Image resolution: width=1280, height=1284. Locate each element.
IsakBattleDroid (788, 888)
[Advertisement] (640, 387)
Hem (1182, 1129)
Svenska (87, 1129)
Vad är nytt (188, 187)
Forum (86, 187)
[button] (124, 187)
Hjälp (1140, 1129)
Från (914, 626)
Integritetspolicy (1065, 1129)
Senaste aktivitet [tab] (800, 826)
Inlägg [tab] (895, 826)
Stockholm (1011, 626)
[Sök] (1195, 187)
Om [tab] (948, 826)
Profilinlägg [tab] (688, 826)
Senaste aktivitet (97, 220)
#####
**What the task requires**
Print the entries unchanged, starting with the line that contains "Vad är nytt (188, 187)" and continuing through the final line of the entries, both included.

**The completed task**
Vad är nytt (188, 187)
Forum (86, 187)
[button] (124, 187)
Hjälp (1140, 1129)
Från (914, 626)
Integritetspolicy (1065, 1129)
Senaste aktivitet [tab] (800, 826)
Inlägg [tab] (895, 826)
Stockholm (1011, 626)
[Sök] (1195, 187)
Om [tab] (948, 826)
Profilinlägg [tab] (688, 826)
Senaste aktivitet (97, 220)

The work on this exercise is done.